The Winter Hawks have leased a production truck, a hand-held camera and three stationary cameras. A test run is set for Sept. 30 against Kelowna, with the operation going live Oct. 1 against Kamloops from Memorial Coliseum on Comcast.
Eventually, Donovan wants every Winter Hawk home and road game on television.
It's a whole new ballgame with the Winter Hawks since Donovan, Jim Goldsmith and Jack Bryant took over as owners. Donovan became president and aggressively took on coliseum and marketing issues, allowing Ken Hodge to focus solely on being general manager.
By Thanksgiving, Donovan says he 'hopes and dreams' that Memorial Coliseum will be adorned with a scoreboard with four 8-foot-by-8-foot screens, as many as 16 42-inch plasma televisions installed by exits inside the bowl ('computerized to be like a modified, mini-wrap') or on the concourse, color Winter Hawk photos hanging throughout the concourse, a team store, bustling meeting rooms, a Winter Hawk on-ice logo three times the size of the previous one, and many more food and beverage options.

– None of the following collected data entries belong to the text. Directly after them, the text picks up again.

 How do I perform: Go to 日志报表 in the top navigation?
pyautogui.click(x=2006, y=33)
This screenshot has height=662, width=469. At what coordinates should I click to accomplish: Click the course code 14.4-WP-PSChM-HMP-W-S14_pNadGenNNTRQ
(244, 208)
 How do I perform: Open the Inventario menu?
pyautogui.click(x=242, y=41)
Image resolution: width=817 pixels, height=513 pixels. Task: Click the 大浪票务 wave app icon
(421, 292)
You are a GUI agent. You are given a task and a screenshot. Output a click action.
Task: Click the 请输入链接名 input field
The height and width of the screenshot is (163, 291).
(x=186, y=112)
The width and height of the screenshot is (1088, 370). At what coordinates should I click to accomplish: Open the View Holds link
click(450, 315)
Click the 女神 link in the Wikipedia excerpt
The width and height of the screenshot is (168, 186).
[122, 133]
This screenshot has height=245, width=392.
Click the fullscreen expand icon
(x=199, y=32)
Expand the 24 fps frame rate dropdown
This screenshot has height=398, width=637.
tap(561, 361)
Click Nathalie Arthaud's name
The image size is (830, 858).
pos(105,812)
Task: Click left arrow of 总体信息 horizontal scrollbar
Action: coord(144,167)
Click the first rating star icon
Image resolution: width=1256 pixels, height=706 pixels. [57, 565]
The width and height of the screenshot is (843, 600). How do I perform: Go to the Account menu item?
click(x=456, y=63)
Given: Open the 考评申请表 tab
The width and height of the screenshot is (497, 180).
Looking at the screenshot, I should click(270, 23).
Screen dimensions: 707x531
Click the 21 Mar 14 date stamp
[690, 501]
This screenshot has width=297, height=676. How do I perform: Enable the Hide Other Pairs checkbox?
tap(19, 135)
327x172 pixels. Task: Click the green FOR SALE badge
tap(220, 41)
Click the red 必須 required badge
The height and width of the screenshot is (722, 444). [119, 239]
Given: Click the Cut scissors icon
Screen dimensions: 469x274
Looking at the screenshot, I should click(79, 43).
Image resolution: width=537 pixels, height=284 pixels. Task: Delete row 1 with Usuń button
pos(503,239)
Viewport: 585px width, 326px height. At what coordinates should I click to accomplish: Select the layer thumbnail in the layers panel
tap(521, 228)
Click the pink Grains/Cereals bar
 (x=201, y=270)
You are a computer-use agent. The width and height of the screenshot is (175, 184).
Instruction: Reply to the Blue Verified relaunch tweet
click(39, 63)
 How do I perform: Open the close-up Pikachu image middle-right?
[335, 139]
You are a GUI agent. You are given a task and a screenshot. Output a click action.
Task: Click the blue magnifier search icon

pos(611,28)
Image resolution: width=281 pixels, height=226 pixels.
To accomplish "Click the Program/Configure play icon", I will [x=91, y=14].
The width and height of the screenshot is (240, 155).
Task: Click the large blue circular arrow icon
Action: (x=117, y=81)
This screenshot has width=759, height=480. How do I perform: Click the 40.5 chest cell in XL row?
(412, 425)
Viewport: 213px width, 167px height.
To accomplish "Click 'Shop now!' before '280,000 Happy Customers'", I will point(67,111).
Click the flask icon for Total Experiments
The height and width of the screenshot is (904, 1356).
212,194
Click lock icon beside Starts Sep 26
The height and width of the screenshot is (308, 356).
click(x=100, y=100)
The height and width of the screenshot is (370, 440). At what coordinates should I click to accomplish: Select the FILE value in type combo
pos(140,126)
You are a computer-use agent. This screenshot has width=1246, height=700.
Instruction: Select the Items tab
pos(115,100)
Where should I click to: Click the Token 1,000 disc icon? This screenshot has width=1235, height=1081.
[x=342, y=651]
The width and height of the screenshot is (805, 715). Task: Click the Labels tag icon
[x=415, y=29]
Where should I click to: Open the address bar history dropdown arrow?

With the city's financial help, expect the menu to include barbecue pork and chicken, soup and bread bowls, deli sandwiches, a burrito stand and an all-you-can-eat buffet for $14 (featuring burgers) to $35 (crab cakes). Beer and soda feeder lines have been changed to improve freshness, Donovan points out.
Arrival of the video replay screens and televisions has been delayed after they received salt-water damage on shipment from China to Los Angeles Harbor.
Donovan says the new owners are making a 'substantial' and 'long-term' investment while continuing to apply pressure to the city and landlord TIAA-CREF to re-do the team's cumbersome lease.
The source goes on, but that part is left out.